A shortage of foreign currency placed severe limits on the ability of pharmacies to import drugs during the second half of 2007. According to reports in the local media, around half of drugs were out of stock in pharmacies surveyed, while those that were available had risen to prices that were multiples of local workers’ salaries.
Meanwhile, Zimbabwe’s manufacturing industry is suffering from similar constraints - with a lack of foreign currency reducing the volume of raw materials that can be imported. Problems at home have made exports a vital source of income and foreign currency. In this regard, CAPS Holdings continues to lead the way with exports to South Africa, Mozambique and Botswana. Meanwhile, Varichem Labs found another source of foreign currency - the UN Development Programme (UNDP) - which supported a US$2.1mn upgrade of its antiretroviral (ARV) manufacturing plant completed in January 2008 that is expected to ensure World Health Organisation (WHO) compliance.
In BMI’s updated business environment ratings for the Middle East and Africa, Zimbabwe scored 15 out of a possible 100 putting it in last place out of 14 markets surveyed. Its poor showing takes into account factors including a small, contracting market, unfavourable regulatory environment and challenging economic and political situation.

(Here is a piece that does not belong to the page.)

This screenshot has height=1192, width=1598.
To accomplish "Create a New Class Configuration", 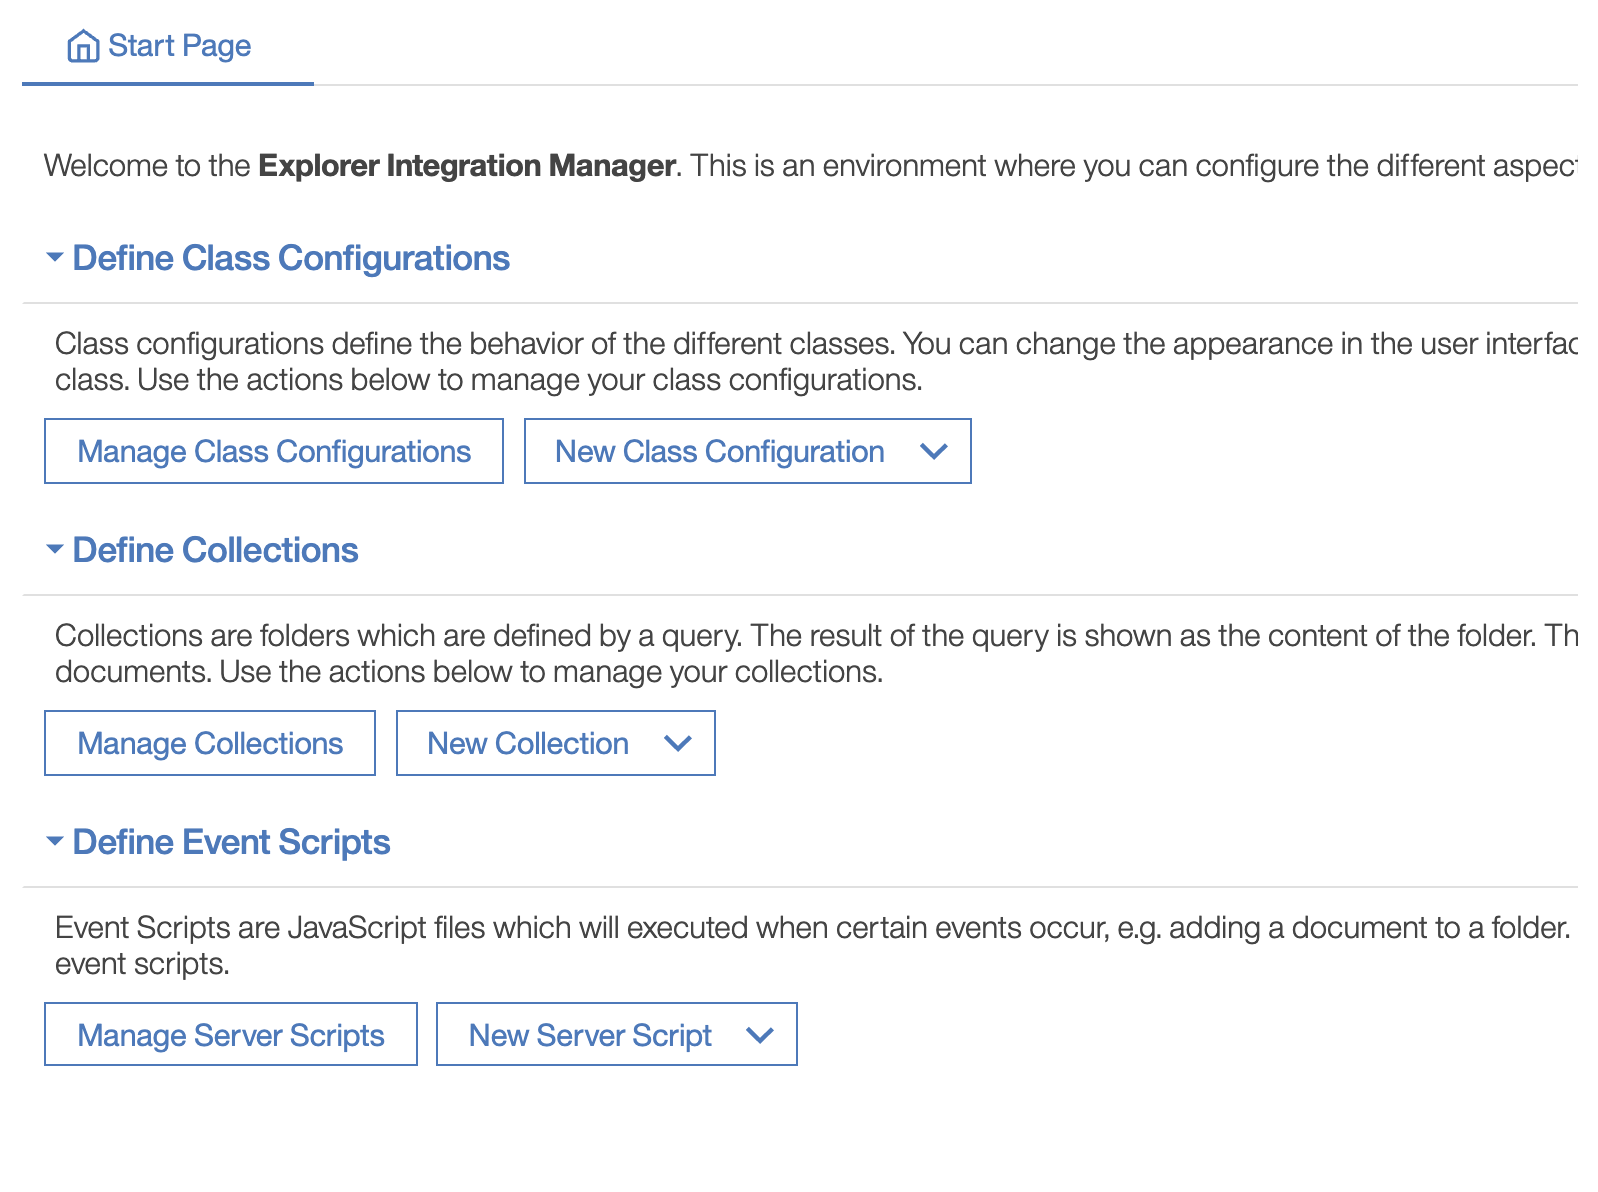I will [719, 452].
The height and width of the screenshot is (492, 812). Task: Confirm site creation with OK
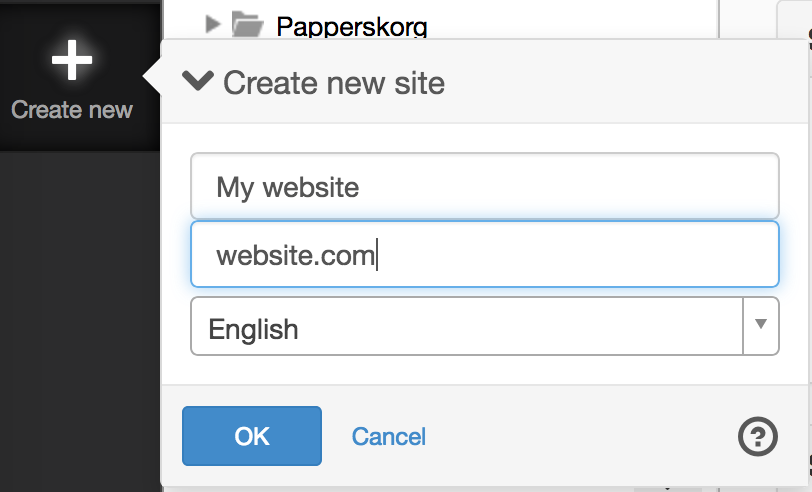(x=252, y=436)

Fees in the healthcare sector have struggled to keep pace with inflation. Insurance in particular has suffered because premiums and benefits levels set in advance have been eroded by rises in health fees. Meanwhile, the economic crisis seems to have put pay to any chance of a national health insurance scheme, meaning that out of pocket spending is likely to continue to increase as a proportion of health expenditure.